## УСЛОВИЕ ЗАДАНИЯ
Ответьте на вопросы по приведенному ниже отрывку о походе к полюсу:
1. Из скольких человек состояла партия, продвигавшаяся вперед?
2. Сколько миль пройдено и сколько осталось до полюса?
3. Что, согласно отрывку, можно сделать с раненой или ослабевшей собакой?

## ИСХОДНЫЙ ТЕКСТ
++++++++
Гонка к полюсу продолжается. С двумя спутниками-эскимосами по труднопроходимому льду. Земля исчезает из виду. Очарование миражей. Головокружительные эффекты подвижек льда. Черная извилистая полоса далеко впереди. Большая полынья. Ночь, полная волнений. Пройдено 500 миль. До полюса 400 миль
Наша партия из трех человек продвигалась вперед. Хотя чувство одиночества стало более гнетущим, мы получили и некоторые преимущества: наше продвижение стало более безопасным, быстрым и оперативным — это результат сокращения численности участников перехода. В многочисленной экспедиции всегда больше трудностей и проблем. В начале полярного предприятия эти трудности исключаются необходимостью пополнять запасы попутной охотой и вступлением в силу закона «выживает сильнейший». Однако позже, когда возвращается домой последняя партия поддержки, оставшиеся люди должны сплотиться для того, чтобы выжить. Они больше не имеют права существовать обособленно. Раненую либо ослабевшую собаку можно скормить ее собратьям, однако нельзя съесть или бросить раненого или слабого человека. Возможности любой экспедиции прямо зависят от состояния слабейшего участника, и поэтому увеличение ее численности, подобно увеличению звеньев в цепи, уменьшает, если можно так сказать, ее прочность.
++++++++
## ПРЕДСТАВЛЕННЫЕ ДАННЫЕ
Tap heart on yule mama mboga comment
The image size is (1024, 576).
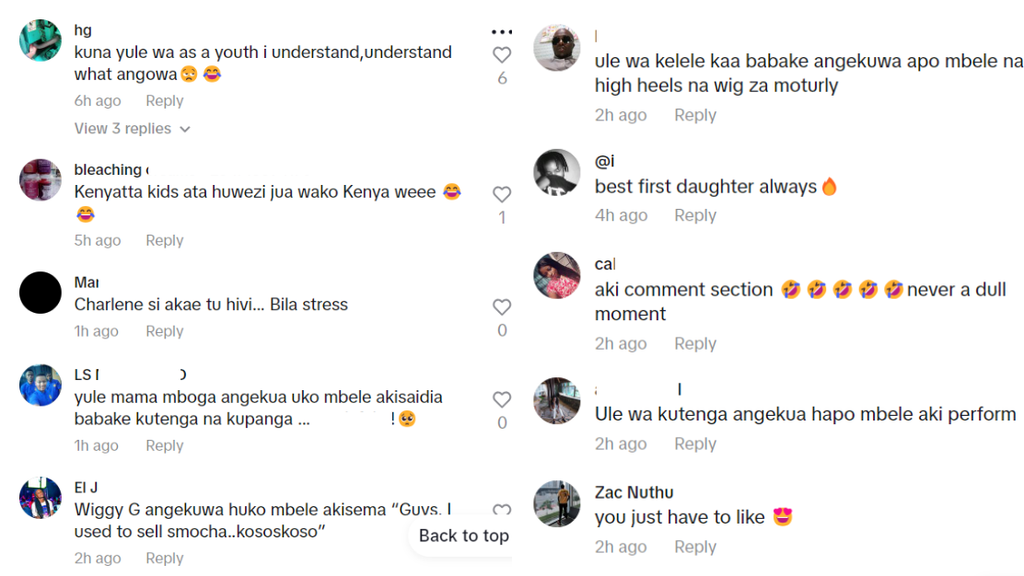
++++++++
## ИТОГОВЫЙ ОТВЕТ
1. Из трех человек.
2. Пройдено 500 миль, до полюса осталось 400 миль.
3. Ее можно скормить ее собратьям.